▸ **Provided text**:
How do you find the asymptotes for y = (x^2 + 2x - 3)/( x^2 - 5x - 6)?

Aug 8, 2018

$\text{vertical asymptotes at "x=-1" and } x = 6$
$\text{horizontal asymptote at } y = 1$

Explanation:

The denominator of y cannot be zero as this would make y undefined. Equating the denominator to zero and solving gives the values that x cannot be and if the numerator is non-zero for these values then they are vertical asymptotes.

$\text{solve } {x}^{2} - 5 x - 6 = 0 \Rightarrow \left(x - 6\right) \left(x + 1\right) = 0$

$x = - 1 \text{ and "x=6" are the asymptotes}$

$\text{Horizontal asymptotes occur as}$

${\lim}_{x \to \pm \infty} , y \to c \text{ (a constant)}$

$\text{divide terms on numerator/denominator by the highest}$
$\text{power of "x" that is } {x}^{2}$

$y = \frac{{x}^{2} / {x}^{2} + \frac{2 x}{x} ^ 2 - \frac{3}{x} ^ 2}{{x}^{2} / {x}^{2} - \frac{5 x}{x} ^ 2 - \frac{6}{x} ^ 2} = \frac{1 + \frac{2}{x} - \frac{3}{x} ^ 2}{1 - \frac{5}{x} - \frac{6}{x} ^ 2}$

$\text{ as } x \to \pm \infty , y \to \frac{1 + 0 - 0}{1 - 0 - 0}$

$y = 1 \text{ is the asymptote}$
graph{(x^2+2x-3)/(x^2-5x-6) [-20, 20, -10, 10]}

▸ **Given records**:

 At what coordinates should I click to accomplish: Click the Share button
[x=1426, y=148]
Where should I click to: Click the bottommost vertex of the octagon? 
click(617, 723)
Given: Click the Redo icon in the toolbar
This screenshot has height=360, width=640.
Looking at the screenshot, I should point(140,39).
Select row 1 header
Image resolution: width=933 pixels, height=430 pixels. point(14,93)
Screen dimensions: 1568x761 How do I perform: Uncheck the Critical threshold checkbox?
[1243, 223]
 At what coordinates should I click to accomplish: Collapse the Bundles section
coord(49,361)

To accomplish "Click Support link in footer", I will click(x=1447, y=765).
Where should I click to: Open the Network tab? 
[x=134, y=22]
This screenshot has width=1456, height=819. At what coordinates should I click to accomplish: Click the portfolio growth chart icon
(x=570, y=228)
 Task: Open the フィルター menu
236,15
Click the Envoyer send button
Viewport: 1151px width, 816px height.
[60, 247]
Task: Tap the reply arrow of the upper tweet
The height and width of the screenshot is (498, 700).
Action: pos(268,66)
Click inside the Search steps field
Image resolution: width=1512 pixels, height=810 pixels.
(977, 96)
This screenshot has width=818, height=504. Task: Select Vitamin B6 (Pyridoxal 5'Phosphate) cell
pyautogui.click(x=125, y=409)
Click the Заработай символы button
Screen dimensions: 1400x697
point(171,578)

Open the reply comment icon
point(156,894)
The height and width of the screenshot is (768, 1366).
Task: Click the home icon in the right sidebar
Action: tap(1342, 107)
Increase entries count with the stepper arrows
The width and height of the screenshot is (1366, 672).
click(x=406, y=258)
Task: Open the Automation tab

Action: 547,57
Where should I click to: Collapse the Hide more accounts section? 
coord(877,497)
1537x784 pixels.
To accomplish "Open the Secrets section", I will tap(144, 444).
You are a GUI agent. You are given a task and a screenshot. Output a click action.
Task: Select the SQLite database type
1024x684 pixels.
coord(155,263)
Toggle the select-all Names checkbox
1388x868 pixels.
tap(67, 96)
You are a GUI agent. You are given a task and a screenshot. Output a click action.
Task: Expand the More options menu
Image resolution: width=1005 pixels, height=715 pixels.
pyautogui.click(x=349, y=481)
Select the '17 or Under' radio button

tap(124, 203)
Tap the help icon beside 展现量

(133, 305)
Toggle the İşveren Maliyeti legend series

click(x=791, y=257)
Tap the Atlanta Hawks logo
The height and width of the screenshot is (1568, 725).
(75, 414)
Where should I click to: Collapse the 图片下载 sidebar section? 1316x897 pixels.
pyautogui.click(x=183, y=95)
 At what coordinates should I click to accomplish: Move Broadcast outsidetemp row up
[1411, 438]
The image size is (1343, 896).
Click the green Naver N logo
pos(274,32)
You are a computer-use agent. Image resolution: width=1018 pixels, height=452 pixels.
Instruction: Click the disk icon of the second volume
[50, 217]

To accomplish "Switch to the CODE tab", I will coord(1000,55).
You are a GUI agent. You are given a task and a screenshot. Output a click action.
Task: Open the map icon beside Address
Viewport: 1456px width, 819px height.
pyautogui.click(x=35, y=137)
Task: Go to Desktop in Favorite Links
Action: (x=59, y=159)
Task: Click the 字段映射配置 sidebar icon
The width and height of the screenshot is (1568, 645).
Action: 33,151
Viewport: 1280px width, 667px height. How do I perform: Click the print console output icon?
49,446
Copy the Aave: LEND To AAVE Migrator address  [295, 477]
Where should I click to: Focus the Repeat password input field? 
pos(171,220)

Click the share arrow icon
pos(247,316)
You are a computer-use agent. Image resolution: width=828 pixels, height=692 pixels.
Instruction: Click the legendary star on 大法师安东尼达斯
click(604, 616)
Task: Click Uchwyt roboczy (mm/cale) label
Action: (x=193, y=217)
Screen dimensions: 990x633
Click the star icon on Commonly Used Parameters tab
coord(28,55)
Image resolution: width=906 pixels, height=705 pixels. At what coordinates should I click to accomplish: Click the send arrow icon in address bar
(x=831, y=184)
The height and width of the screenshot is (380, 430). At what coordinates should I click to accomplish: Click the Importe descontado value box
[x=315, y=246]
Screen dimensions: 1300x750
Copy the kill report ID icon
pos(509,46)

▸ **Short task**:
From the asymptote explanation, reproduce word for word the stretch that opens with the words containing "The denominator of" and closes with "are vertical asymptotes.".

▸ **Problem solution**:
The denominator of y cannot be zero as this would make y undefined. Equating the denominator to zero and solving gives the values that x cannot be and if the numerator is non-zero for these values then they are vertical asymptotes.